SOURCE PASSAGE
━━━━━━━━━━━━━━━━━━━━

Amina was still a student when she married a man older than herself. She says that she decided to become a second wife primarily because of the so-called economic factor – her husband was wealthy – and did so against her parents’ wishes. Amina lived separately from her husband, in an apartment registered in her name, and did not work, partly because she had given birth to a daughter, and partly because her husband’s wealth made it unnecessary. But before long her husband had gently but insistently forced her out of the apartment, and then broke off relations with her. “He got tired of pressure from his family who never accepted me as his lawful wife,” she said.

Unable to return to her parents’ home, Amina and her daughter lived with a friend for six months while she looked for work. She now works as a house painter and rents a small apartment. Only 25-years-old, Amina has the air of one who is already used to surviving adversity.

The lack of any legal mechanism to regulate relations within a Sharia family can also cause problems for first wives as well as for the second. Women in Sharia marriages usually spend many years not working, and live a closed-off life. Therefore if the husband withdraws his care of her, she feels completely helpless. With no rights, she cannot approach the state for help in making the husband respect his obligations, and a lawyer can only advise that the Sharia wife is in fact a mistress in the eyes of the law.

The Dagestan legal code does contain provisions for a Sharia wife to claim property that was acquired jointly with her husband. But, in practice, such women have not been able to successfully do so in court, and lawyers do not take on such obviously difficult cases – too many conditions need to be observed, and there are too many factors working against them.

This runs contrary to the principles of Islamic law, which gives a wife more rights than her husband in a marriage, and the legislation of the secular state which stresses equality of the sexes.

━━━━━━━━━━━━━━━━━━━━

From the passage on Sharia marriages in Dagestan, extract the part starting at "The lack of" and ending at "working against them.", copying it word for word. The lines that come next aren't required for anything here.

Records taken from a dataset

━━━━━━━━━━━━━━━━━━━━

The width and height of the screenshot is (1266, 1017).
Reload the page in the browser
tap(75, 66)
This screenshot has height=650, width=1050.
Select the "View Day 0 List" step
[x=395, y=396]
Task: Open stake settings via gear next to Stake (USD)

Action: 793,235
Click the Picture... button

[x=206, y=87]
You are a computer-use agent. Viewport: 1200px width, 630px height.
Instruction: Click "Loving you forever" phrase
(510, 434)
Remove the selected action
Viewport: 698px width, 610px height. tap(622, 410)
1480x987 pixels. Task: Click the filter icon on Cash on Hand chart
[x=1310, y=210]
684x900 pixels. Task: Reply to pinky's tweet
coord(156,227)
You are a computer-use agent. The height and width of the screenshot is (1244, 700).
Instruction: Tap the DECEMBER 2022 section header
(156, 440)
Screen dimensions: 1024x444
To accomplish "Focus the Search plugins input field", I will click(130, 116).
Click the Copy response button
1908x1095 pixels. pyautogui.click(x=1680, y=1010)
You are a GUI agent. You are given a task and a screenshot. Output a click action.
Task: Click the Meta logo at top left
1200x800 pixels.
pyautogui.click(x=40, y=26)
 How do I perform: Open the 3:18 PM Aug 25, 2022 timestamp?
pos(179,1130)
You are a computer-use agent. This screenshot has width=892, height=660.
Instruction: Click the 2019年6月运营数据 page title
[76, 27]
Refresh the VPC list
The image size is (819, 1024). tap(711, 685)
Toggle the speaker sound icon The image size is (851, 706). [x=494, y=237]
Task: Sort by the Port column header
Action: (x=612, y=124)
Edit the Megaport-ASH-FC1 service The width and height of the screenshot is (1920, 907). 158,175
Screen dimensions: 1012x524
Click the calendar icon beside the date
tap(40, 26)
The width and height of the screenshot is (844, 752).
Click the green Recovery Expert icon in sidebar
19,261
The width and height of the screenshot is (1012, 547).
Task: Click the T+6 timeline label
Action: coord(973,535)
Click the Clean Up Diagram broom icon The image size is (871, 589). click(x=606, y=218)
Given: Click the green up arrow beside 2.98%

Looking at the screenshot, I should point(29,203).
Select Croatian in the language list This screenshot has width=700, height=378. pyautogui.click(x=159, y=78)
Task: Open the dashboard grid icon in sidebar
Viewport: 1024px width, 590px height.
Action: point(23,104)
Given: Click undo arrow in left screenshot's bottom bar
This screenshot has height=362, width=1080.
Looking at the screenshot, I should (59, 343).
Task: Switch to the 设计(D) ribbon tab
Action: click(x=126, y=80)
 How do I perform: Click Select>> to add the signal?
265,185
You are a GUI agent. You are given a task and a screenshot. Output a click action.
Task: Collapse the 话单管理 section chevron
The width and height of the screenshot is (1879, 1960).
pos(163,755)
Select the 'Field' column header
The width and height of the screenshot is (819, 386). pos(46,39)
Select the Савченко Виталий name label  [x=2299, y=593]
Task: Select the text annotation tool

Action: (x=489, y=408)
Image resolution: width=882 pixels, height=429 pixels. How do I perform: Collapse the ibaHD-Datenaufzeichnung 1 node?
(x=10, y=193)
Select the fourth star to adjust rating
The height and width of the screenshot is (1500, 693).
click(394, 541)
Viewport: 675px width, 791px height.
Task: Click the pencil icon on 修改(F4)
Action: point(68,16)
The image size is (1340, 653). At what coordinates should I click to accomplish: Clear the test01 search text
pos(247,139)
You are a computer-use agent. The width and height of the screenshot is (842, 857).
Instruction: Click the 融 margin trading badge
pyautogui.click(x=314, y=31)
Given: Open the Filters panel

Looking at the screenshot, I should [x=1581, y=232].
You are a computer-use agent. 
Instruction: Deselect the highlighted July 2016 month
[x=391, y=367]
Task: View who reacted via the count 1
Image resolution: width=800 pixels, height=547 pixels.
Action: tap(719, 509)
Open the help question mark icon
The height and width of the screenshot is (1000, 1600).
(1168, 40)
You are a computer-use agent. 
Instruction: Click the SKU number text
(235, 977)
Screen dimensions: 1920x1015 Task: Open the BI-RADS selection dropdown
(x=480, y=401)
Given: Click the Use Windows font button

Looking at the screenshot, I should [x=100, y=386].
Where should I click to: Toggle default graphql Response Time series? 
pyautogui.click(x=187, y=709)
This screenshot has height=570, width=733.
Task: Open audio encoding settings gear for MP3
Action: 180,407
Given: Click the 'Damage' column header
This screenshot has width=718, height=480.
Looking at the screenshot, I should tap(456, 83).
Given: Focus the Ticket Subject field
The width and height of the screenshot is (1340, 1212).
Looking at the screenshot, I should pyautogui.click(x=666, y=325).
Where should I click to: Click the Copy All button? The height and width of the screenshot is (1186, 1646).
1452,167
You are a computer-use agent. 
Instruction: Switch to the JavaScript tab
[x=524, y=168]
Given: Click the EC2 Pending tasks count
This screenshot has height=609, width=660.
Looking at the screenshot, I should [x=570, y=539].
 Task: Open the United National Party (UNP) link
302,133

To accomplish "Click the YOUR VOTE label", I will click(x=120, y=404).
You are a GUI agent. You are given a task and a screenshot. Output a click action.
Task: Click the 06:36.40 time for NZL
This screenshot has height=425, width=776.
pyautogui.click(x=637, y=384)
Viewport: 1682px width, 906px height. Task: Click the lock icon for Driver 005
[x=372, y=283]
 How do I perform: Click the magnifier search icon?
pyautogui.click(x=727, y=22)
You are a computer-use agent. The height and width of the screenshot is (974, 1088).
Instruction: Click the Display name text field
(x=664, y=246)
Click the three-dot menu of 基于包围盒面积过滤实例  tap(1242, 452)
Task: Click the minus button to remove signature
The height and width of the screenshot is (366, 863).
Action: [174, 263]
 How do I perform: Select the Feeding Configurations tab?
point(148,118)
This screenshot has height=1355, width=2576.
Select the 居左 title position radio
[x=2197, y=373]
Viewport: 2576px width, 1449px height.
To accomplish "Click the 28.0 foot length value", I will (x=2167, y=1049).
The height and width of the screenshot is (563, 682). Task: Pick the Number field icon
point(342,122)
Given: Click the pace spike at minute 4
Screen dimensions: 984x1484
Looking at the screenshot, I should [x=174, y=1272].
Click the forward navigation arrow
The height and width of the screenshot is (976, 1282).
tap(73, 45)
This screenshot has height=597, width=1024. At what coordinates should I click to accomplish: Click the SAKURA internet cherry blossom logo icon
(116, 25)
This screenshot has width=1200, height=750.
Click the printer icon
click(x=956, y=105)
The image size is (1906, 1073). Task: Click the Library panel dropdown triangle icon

━━━━━━━━━━━━━━━━━━━━

ANSWER AREA
The lack of any legal mechanism to regulate relations within a Sharia family can also cause problems for first wives as well as for the second. Women in Sharia marriages usually spend many years not working, and live a closed-off life. Therefore if the husband withdraws his care of her, she feels completely helpless. With no rights, she cannot approach the state for help in making the husband respect his obligations, and a lawyer can only advise that the Sharia wife is in fact a mistress in the eyes of the law.

The Dagestan legal code does contain provisions for a Sharia wife to claim property that was acquired jointly with her husband. But, in practice, such women have not been able to successfully do so in court, and lawyers do not take on such obviously difficult cases – too many conditions need to be observed, and there are too many factors working against them.